Conditional http get for dynamic pages

Scott Penrose scottp at dd.com.au
Sat Nov 23 19:50:51 CST 2002


On Saturday, Nov 23, 2002, at 16:13 Australia/Melbourne, David Dick 
wrote:

> G'day all,
> This is slightly off topic, but i figure there is some interest in web 
> stuff in the perl-mongers.  I've been reading the http rfc over the 
> last week and realising just how cool conditional gets are for dynamic 
> pages. It seems to reduce network traffic by a good amount.  Is anyone 
> else using them for dynamic pages?  Any experiences on this?
> Uru
> -dave

Are you talking about standard IMS request (If Mod Since). If so that 
has been a part of the standard for many years and built into most 
proxy and web servers. For example every time you make a request 
through SQUID it will do an IMS request to the up stream server to only 
get the response if has been modified.

However it is of course extremely difficult to do with dynamic pages. 
My preference is along the lines of this. If it is a dynamic page that 
changes only occasionally then you are best off generating the page. A 
good example of this would be the slashdot home page. Generate the page 
off line and let the web server deliver it. This has many advantages 
the most of which is that you don't have to write special code.

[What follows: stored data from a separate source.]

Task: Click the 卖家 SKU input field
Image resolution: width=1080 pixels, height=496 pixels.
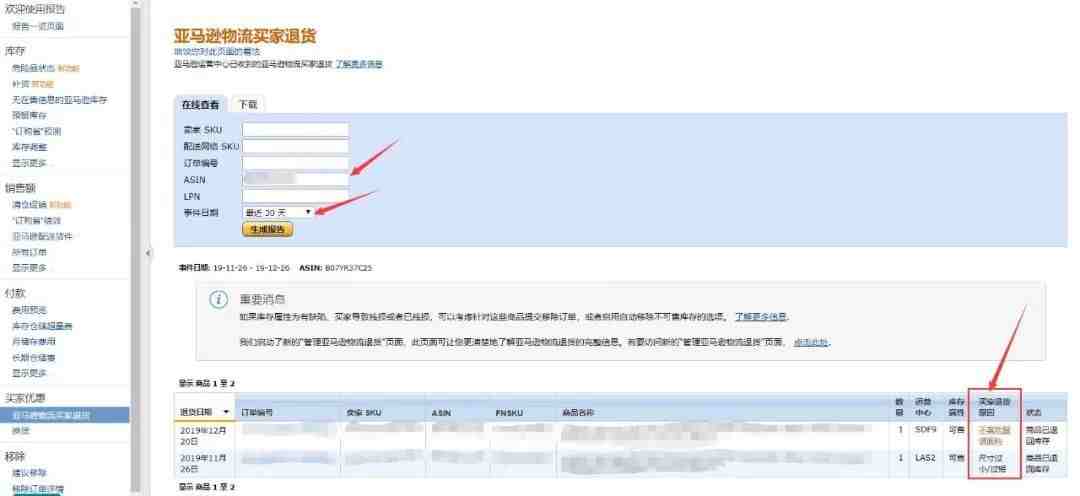Action: [x=295, y=129]
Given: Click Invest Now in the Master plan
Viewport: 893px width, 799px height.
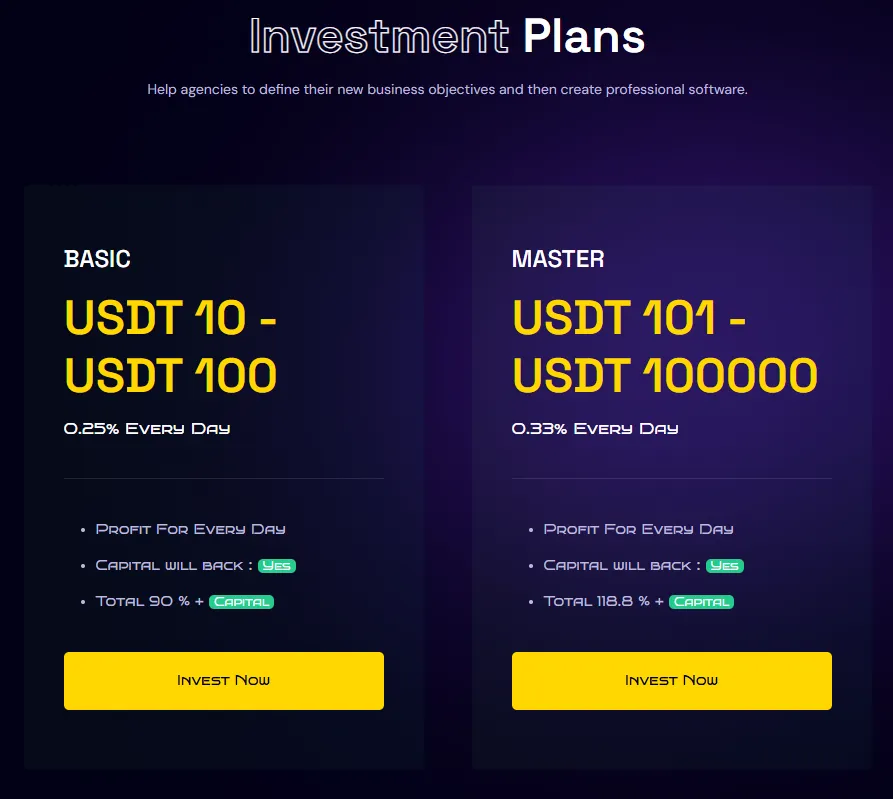Looking at the screenshot, I should pos(671,681).
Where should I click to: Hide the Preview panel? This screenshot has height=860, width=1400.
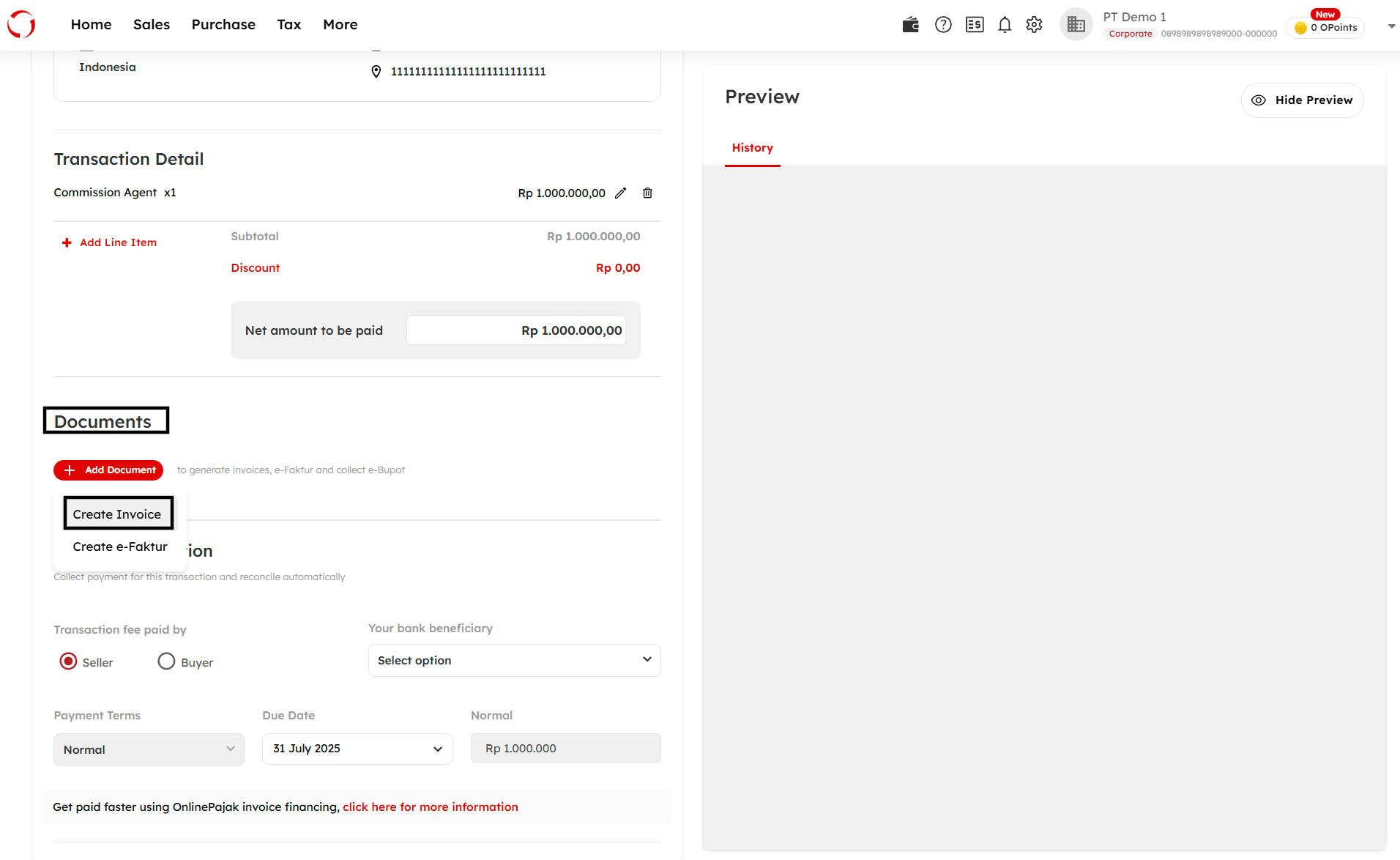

However, if it is a dynamic page which changes depending on the user 
logged in etc, then you are not going to get any advantage out of an 
IMS header response. There are a few reasons for this. A proxy cache 
generally does not cache these pages (it can do but is almost pointless 
so generally don't). Another is that things change in too complicated a 
way. Theoretically you should be able to get cookies and stuff with 
your IMS, but all this overhead generally slows things down quite a bit 
:-)

To reduce network traffic for dynamically generated pages I recommend 
the following strategy:
	- Generate the pages and put them somewhere sensible if they can be 
cached. If they can't be cached (eg: aways changing) then you gain 
nothing from IMS anyway.
	- Use a reasonable expiry time
	- GZIP the pages. If you use the right settings in apache they only 
get compressed once so it is reasonably efficient. You can even go 
further and compress yourself and then NOT check if the file is 
changed, just always send the current GZ file if GZIP is supported.

Scott
-- 
Scott Penrose
Open source developer
http://linux.dd.com.au/
scottp at dd.com.au

Dismaimer: Open sauce usually ends up never coming out (of the bottle).